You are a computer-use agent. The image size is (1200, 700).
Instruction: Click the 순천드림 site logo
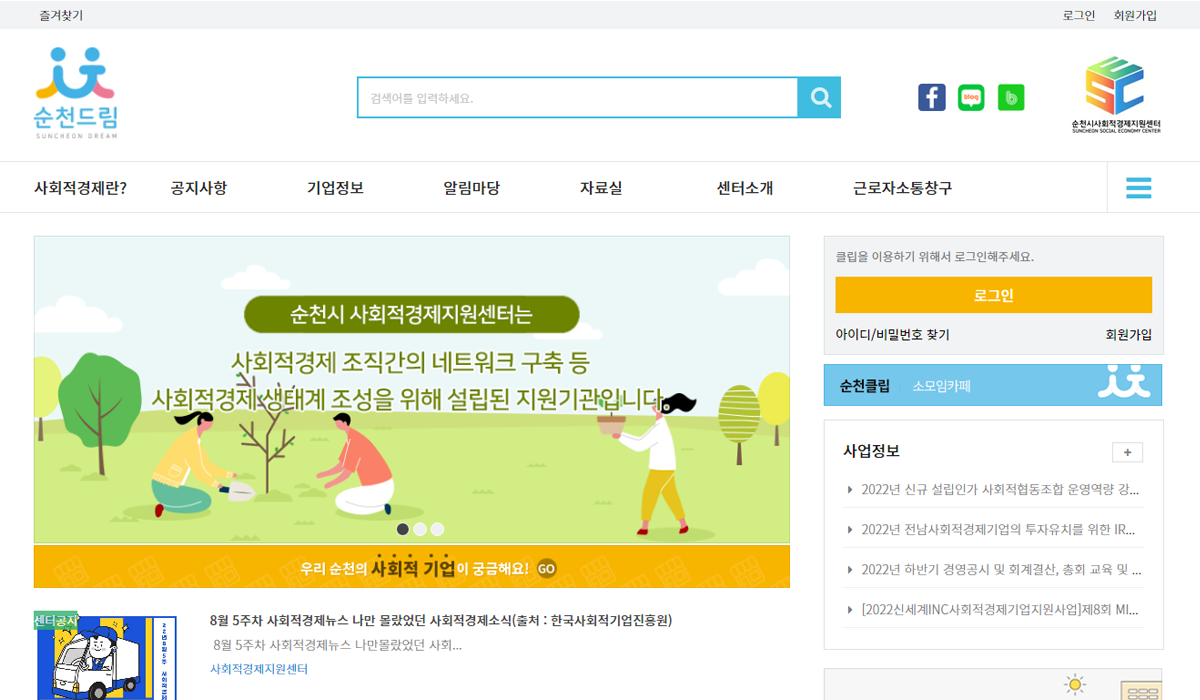[x=75, y=90]
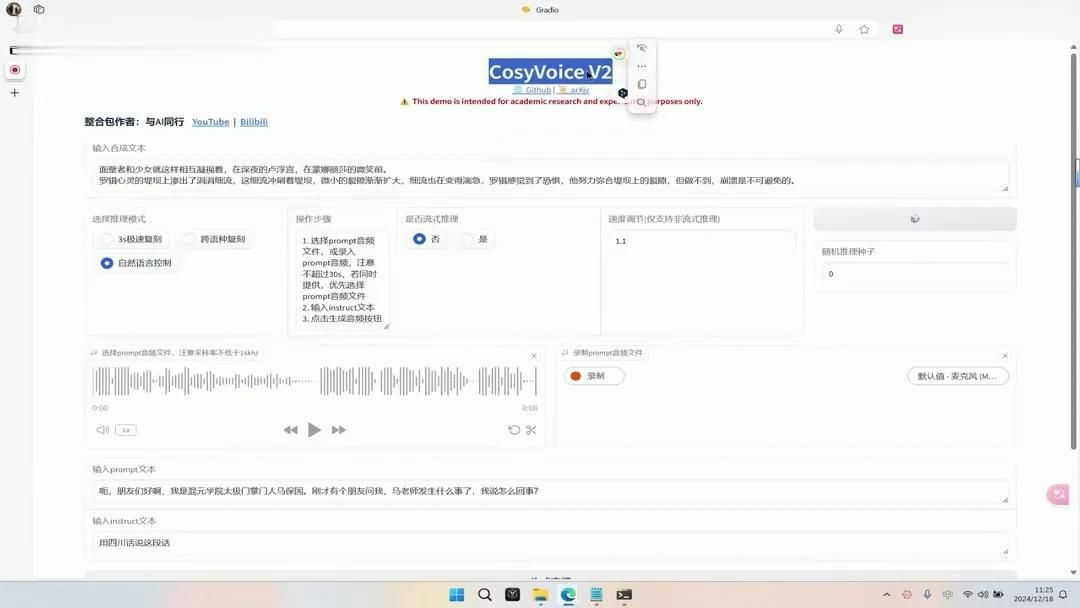The height and width of the screenshot is (608, 1080).
Task: Start recording with the 录制 microphone button
Action: coord(594,375)
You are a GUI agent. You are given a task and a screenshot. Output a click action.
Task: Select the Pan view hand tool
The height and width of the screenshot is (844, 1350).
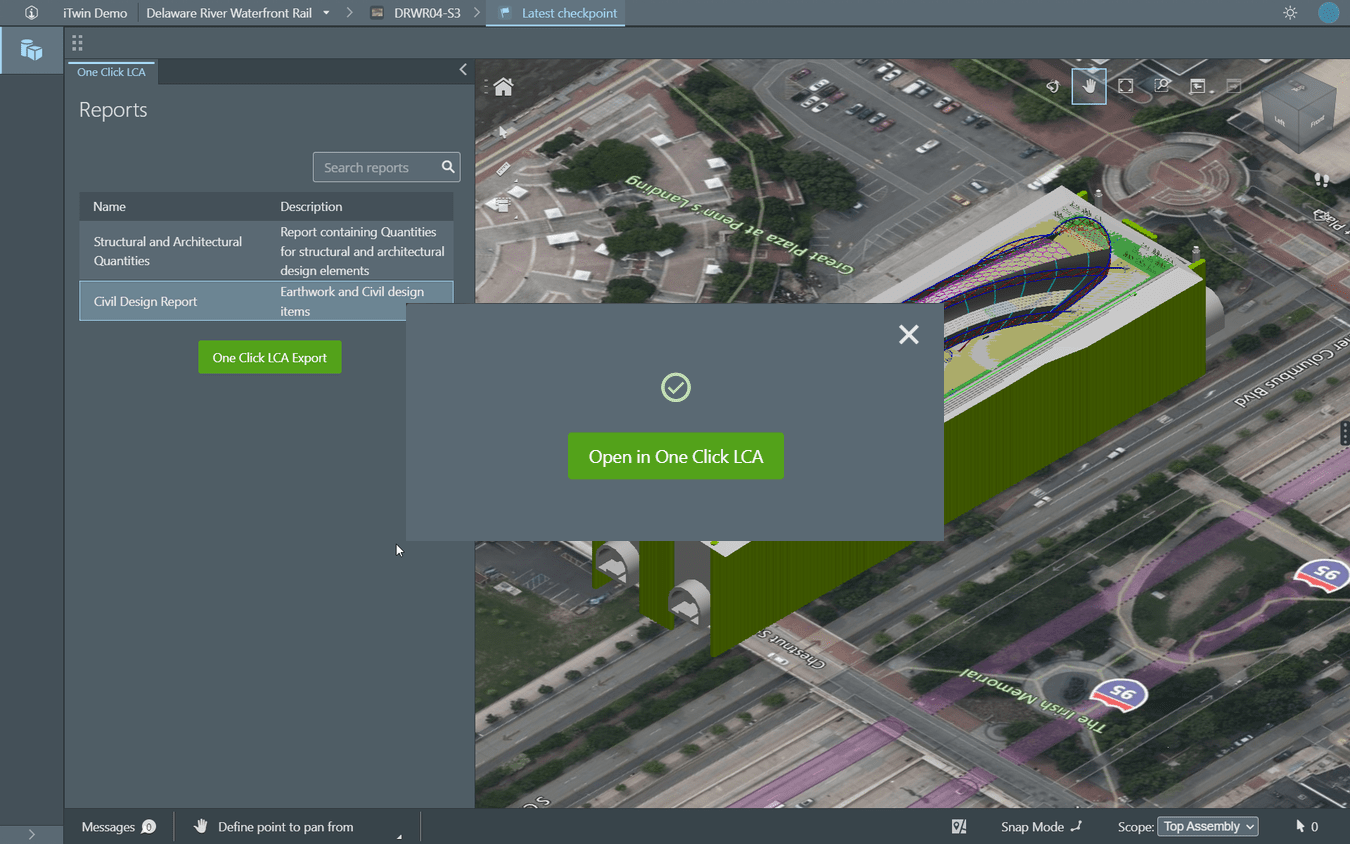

==================================================

In the listing above, each line with the word "agent" is to be copied out.

◆ EXPECTED ANSWER
You are a computer-use agent. The image size is (1200, 700).
You are a GUI agent. You are given a task and a screenshot. Output a click action.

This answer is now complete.